CPE Bach: The Hamburg Symphonies

Our rating

4

Published: January 30, 2024 at 4:51 pm

Orchestra of the Eighteenth Century/Alexander Janiczek (violin)

Glossa GCD921134   65:43 mins

According to one observer who heard a run-through of the ‘Hamburg Symphonies’ before they were despatched to their dedicatee Baron van Swieten, ‘the original and adventurous trajectory of ideas was heard with delight’. Encouraged by the Baron to be bold and unconstrained by practicalities CPE Bach obliged, producing music that exuberantly ambushes expectations with harmonic daring, dramatic unexpected interruptions and an elevated sensitivity to the expressive possibilities of contrast – both dynamic and rhetorical.

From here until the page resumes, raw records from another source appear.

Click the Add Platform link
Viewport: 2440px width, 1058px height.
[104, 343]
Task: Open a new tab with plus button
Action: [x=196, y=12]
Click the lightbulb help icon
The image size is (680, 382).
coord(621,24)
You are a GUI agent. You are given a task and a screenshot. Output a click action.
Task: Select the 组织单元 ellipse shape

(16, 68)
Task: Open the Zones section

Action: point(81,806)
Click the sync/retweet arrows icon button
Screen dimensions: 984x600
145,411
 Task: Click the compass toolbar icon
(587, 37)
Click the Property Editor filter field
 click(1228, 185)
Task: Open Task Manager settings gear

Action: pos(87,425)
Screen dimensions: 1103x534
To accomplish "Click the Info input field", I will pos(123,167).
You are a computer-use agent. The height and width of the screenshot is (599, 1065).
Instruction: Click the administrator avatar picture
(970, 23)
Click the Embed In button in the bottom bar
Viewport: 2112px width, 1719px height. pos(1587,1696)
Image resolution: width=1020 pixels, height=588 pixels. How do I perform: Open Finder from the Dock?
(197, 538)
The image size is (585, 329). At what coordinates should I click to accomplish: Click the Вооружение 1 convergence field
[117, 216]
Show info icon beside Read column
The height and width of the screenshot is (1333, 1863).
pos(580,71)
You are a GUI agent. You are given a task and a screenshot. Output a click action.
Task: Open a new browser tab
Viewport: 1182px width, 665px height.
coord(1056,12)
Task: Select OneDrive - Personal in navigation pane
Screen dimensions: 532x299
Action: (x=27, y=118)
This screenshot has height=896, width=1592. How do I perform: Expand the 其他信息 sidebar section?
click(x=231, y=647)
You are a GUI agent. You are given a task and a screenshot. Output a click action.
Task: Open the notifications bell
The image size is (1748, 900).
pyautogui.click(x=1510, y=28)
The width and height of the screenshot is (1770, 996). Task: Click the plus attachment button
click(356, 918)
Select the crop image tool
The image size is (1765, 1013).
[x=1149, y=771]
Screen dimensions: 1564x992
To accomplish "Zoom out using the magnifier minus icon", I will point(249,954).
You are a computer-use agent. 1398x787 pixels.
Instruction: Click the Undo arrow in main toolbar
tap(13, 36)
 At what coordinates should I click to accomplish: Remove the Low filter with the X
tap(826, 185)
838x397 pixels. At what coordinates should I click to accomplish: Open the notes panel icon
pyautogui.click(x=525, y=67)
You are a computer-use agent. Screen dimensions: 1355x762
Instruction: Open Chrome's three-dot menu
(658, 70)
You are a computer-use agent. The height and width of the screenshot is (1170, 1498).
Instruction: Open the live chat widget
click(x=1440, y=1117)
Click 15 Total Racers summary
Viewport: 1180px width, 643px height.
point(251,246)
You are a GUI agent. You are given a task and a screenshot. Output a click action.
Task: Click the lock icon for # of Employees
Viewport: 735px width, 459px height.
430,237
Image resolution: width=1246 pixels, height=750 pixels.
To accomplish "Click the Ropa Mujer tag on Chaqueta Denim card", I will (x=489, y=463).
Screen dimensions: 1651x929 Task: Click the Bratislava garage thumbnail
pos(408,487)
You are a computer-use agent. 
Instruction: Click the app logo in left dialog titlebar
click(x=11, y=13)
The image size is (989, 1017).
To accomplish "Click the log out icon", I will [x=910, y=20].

Directing from the violin, Alexander Janiczek galvanises a robust and full-bodied string sound, further enhanced by a conspicuously warm and spacious recording. His characteristic precision and panache inform the irrepressible first movement of the B flat Symphony, which nonetheless coyly flutters its eyelashes, and the players lean into the moody volatility with a swaggering gusto that subsequently resurfaces in the concluding Presto.

There’s a trenchant account, too, of the set’s only minor-key symphony – No. 4 in B minor – its finale quiveringly taut and pugnacious. Offsetting the high-octane verve, however, Janiczek finds an almost Mozartian caress in the Largo of the A major Symphony, and the elegant lyricism of the G major’s Poco Adagio is assailed by a subtle restlessness.

Perhaps some of CPE’s arresting silences don’t always ‘tell’ as much as they might – and there’s a little more raw theatricality in Trevor Pinnock’s much-reissued 1979 release with The English Concert – but the Orchestra of the Eighteenth Century is undeniably on fizzing form: stylish, urbane and ever-alert.